Last year we set a goal of cutting agriculture spending by $23 billion. This savings target is more than twice what was recommended by the bipartisan Simpson-Bowles commission. Passing this year’s farm bill will yield over $24 billion in total agriculture savings.
We finally eliminate direct payment subsidies, which pay farmers even in good times when they’re already doing well. Instead, we transition toward responsible risk management that provides support only when there are weather disasters or adverse market conditions beyond a farmer’s control. This helps prevent family farms and other businesses from going under and protects consumers from wild swings in food prices.
The legislation also tightens payment limits in risk management programs to half of what farmers can receive under current subsidy programs, and closes the managers loophole, to ensure that so-called “farm managers” who aren’t actually farming don’t receive government payments.
The bill also saves money by tightening rules to prevent fraud and misuse in nutrition programs. It stops lottery winners from continuing to receive assistance, cracks down on retailers engaged in benefit trafficking and prevents states from allowing some individuals to claim expenses they do not have in order to get additional benefits above what their expenses allow. By ending program misuse we can save money without cutting standard benefits or hurting parents who need temporary help feeding their children during a financial crisis.
Tightening and streamlining programs not only saves money, it gives us the flexibility to bolster key priorities. We were able to consolidate 23 conservation programs with duplicative purposes into 13 programs while strengthening investments in top priorities in a way that has earned praise from conservation advocates across the country.
And conservationists and farming organizations reached a landmark agreement making conservation compliance required for crop insurance. This will keep crop insurance strong while protecting the natural resources on which farmers rely.

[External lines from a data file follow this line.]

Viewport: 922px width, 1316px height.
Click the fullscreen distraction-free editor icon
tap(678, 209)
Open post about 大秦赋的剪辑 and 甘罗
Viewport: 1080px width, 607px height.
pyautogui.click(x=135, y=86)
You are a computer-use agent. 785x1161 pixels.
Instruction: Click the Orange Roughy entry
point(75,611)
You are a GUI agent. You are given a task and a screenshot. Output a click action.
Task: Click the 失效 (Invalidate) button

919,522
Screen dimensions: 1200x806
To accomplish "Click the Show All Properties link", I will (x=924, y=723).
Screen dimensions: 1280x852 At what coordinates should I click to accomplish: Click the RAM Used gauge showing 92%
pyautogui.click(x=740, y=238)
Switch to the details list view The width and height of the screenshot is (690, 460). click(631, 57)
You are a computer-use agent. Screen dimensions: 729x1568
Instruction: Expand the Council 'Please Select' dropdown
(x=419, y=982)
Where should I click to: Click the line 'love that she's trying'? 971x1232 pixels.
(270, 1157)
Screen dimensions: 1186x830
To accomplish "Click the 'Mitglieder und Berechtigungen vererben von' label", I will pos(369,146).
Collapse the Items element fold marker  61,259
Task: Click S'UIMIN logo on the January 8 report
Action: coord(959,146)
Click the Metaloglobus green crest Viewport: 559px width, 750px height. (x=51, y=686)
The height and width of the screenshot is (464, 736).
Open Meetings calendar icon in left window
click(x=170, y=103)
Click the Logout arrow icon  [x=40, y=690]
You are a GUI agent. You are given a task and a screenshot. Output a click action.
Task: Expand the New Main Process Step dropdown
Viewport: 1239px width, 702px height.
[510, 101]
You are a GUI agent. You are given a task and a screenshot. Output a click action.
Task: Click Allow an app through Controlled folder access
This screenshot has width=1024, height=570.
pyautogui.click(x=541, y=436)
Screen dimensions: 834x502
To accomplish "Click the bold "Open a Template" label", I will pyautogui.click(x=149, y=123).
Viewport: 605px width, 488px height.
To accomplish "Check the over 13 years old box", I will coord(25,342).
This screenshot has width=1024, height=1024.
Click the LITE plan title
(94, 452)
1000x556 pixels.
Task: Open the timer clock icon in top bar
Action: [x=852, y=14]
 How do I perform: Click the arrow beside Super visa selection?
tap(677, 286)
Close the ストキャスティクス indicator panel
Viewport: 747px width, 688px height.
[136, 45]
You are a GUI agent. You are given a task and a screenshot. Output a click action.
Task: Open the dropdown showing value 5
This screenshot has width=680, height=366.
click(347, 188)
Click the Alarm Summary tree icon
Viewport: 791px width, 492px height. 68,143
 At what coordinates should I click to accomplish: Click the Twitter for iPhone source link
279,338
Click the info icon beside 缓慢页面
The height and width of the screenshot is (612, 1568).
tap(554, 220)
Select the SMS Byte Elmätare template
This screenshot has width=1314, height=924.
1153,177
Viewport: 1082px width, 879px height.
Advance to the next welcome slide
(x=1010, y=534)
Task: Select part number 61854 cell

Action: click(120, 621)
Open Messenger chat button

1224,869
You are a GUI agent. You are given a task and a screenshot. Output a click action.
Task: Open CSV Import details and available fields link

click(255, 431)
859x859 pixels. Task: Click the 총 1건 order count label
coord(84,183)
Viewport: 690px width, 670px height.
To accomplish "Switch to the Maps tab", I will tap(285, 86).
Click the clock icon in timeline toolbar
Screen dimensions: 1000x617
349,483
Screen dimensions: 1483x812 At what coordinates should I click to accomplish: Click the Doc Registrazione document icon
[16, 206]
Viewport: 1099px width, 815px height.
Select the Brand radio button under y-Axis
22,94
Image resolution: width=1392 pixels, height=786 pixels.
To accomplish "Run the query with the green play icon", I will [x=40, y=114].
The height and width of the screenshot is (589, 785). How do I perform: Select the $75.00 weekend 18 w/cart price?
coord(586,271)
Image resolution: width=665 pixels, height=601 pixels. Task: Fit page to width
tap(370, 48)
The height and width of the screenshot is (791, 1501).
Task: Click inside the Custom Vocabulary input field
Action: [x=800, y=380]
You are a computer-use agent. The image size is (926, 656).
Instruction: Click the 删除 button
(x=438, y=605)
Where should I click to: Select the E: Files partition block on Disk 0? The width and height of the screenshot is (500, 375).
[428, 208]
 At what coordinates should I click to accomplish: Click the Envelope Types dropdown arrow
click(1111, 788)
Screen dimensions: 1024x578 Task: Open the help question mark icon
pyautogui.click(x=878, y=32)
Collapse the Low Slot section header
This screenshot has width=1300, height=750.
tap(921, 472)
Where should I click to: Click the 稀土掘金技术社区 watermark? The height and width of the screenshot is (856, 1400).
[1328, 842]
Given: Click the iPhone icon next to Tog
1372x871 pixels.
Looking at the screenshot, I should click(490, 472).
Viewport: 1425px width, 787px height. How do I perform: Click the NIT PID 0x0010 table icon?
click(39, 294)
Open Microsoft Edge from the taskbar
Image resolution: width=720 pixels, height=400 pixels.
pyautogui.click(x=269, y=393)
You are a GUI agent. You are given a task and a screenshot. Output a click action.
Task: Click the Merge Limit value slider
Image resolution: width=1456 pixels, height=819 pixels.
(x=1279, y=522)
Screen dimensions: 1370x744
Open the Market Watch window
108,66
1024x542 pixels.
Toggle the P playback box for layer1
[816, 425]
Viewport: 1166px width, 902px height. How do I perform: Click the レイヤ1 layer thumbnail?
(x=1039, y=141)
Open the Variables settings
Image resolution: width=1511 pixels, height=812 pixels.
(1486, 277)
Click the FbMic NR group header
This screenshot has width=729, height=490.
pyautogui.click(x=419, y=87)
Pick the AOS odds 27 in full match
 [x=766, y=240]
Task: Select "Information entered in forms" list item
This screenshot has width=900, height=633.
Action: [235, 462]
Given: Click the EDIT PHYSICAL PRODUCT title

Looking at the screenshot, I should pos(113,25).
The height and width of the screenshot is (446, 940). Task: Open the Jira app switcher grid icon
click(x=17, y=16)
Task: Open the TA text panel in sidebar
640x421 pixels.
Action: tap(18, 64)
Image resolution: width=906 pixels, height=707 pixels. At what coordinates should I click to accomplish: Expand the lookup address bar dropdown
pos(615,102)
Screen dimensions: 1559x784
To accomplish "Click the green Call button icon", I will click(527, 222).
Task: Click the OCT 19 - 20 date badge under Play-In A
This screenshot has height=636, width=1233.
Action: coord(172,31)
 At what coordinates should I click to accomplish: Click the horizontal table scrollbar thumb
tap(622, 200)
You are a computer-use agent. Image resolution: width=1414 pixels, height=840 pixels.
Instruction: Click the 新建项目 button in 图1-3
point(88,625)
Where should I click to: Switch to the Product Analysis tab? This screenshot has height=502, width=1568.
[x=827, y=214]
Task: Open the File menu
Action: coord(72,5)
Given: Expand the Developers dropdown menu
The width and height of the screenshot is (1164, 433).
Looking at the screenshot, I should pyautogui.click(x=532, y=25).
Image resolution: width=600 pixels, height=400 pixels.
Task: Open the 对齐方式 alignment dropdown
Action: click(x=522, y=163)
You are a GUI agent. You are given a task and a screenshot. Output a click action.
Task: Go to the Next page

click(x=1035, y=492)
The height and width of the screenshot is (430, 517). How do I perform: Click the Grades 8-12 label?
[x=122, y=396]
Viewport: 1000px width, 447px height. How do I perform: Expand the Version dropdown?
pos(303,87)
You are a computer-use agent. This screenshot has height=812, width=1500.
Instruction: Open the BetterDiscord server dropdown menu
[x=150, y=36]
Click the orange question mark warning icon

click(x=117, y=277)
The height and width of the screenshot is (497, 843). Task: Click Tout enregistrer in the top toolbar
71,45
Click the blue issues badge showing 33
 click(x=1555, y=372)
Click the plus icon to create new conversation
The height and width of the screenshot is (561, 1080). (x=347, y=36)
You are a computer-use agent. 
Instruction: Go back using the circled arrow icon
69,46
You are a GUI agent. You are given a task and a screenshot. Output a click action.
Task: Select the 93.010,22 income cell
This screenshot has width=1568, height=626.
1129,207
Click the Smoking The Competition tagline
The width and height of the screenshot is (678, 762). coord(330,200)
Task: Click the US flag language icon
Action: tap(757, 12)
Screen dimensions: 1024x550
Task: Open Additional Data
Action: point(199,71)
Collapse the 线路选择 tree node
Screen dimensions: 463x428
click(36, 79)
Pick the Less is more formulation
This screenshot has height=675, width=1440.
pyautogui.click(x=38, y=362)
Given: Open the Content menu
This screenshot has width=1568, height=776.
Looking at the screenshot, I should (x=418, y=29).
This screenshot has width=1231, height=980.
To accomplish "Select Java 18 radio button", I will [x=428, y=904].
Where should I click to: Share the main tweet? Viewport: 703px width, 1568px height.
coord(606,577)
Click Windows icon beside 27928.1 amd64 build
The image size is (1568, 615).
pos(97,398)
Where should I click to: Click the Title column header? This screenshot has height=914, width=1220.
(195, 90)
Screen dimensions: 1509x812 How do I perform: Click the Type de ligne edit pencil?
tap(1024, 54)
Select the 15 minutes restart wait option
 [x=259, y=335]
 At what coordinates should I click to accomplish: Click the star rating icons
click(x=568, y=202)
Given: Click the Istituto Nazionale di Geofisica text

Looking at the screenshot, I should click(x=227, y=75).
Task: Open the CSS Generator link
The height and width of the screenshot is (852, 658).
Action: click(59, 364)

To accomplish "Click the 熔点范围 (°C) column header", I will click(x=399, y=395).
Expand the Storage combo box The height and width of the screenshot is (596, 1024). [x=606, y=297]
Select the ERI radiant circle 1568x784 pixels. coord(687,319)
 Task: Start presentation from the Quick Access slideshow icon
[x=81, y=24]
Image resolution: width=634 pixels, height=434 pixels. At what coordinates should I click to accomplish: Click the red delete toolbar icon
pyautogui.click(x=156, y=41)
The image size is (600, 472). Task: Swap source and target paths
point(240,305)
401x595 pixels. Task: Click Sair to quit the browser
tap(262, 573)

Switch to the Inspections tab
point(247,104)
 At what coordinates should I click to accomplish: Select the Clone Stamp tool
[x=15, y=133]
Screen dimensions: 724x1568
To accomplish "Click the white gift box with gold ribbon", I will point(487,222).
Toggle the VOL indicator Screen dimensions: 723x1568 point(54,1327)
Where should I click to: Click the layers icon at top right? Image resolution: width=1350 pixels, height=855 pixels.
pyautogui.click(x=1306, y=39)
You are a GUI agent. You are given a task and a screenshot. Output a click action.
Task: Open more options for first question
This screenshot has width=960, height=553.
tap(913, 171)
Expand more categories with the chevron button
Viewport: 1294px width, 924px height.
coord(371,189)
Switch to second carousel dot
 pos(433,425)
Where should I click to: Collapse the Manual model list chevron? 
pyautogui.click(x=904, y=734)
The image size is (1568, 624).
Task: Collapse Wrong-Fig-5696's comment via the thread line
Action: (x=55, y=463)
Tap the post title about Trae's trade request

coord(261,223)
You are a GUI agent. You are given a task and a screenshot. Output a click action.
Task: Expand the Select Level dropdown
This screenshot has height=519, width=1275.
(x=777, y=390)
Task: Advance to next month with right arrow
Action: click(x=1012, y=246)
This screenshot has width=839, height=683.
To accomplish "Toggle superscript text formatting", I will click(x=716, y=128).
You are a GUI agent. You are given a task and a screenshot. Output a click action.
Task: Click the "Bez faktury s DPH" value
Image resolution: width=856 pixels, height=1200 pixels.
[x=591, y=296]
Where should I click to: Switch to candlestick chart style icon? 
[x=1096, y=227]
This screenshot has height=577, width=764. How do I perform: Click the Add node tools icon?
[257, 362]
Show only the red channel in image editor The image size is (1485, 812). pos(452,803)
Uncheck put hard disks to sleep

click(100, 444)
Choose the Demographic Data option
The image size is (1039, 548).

And, of course, the farm bill is a jobs bill. Agriculture is a major bright spot in our economy and the only area in which we have a trade surplus. The farm bill invests in initiatives that boost exports, help family farmers sell more goods locally and spur innovations in new bio-manufacturing and bio-energy industries.
It’s time for reform. It’s time for bipartisanship to win out over gridlock. It’s time to create jobs. It’s time for Congress to finish the farm bill.
Stabenow is chairwoman of the Senate Committee on Agriculture, Nutrition and Forestry.